With £7Bn in liabilities and just £29M in the bank, Carillion went into compulsory liquidation on 15 January 2018. Experts believe that Carillion had been trading while insolvent for several years prior to its collapse.
Some 3,000 of Carillion’s staff were made redundant with many other workers in the company’s supply chain also losing their jobs. Many of Carillion’s sub-contractors were also forced out of business. The cost to the taxpayer for Carillion’s collapse is well in excess of £150M, with much of this money paid to accountants PwC.
Despite the scale of Carillion’s collapse, Unite is appealing against the inaction against any of Carillion’s directors or senior managers, despite longstanding investigations by the Financial Reporting Council (FRC) and the Insolvency Service. There have also been suggestions of investigations into potential insider trading. The delay in action led Unite to call for an immediate criminal investigation into Carillion’s collapse in September last year.
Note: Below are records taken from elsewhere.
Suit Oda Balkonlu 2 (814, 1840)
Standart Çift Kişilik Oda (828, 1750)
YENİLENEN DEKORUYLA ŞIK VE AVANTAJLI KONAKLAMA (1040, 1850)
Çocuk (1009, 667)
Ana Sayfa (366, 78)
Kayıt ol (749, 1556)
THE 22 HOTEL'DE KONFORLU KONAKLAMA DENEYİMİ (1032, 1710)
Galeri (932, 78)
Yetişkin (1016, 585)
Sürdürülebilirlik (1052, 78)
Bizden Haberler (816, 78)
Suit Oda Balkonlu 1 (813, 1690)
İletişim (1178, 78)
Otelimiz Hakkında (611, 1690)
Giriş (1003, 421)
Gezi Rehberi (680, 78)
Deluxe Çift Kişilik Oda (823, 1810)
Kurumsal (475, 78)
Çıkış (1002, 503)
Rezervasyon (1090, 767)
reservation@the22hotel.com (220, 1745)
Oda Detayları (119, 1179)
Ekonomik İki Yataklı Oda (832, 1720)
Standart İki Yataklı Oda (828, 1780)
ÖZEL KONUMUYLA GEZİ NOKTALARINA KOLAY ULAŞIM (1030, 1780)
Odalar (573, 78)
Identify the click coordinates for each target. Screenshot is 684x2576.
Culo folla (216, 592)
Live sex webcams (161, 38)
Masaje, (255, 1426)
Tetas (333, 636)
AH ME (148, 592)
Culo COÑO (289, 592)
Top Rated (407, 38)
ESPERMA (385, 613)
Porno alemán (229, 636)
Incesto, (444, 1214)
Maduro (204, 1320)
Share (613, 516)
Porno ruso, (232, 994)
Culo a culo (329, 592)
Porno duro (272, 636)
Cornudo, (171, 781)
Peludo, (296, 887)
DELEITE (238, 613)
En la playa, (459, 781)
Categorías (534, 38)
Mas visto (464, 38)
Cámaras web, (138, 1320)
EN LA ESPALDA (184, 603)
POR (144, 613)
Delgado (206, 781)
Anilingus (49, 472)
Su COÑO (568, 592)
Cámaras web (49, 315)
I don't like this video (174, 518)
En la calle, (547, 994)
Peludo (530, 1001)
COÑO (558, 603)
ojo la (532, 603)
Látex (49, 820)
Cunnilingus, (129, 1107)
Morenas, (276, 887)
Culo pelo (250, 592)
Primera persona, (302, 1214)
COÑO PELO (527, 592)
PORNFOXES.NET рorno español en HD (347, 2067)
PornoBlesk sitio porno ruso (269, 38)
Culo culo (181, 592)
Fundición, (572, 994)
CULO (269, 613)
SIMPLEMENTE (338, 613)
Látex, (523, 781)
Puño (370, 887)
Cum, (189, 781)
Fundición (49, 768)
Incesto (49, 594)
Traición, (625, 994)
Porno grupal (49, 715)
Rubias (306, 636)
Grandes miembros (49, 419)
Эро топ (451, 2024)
Unite say that the government has rejected all calls for substantial reforms to prevent further Carillion style collapses, with the only change being government piloting a policy that requires major outsourcing companies with public sector contracts in financial difficulties to produce a ‘living will’ to detail how services can continue to be run following a company’s demise.
Unite assistant general secretary Gail Cartmail: “It is staggering that a year after the biggest corporate failure in modern UK history the government has carried on as though it is business as normal.
“The government’s failure to take action to ensure that there cannot be similar collapses in the future is a betrayal of workers, who still face being cast on the scrapheap without warning because of irresponsible directors who place profits and shareholder dividends before people.
“The fact that no one involved in Carillion has yet had any form of action taken against them, demonstrates either that the regulators are failing to do their jobs or that existing laws are too weak. If it is the latter then we need better stronger laws.
“Taxpayers were handed a bill of over £150M to clean up the mess left by Carillion, yet the government has failed to end bandit capitalism in the UK.
“A year on from Carillion’s collapse the government needs to stop prevaricating and start taking effective action to drive bandit capitalism out of the UK.”
In December last year Unite published the first comprehensive report into Carillion’s collapse with over 20 recommendations for reforms needed to prevent future corporate collapses, the report is titled: Ending Bandit Capitalism: Learning the lessons following Carillion’s collapse.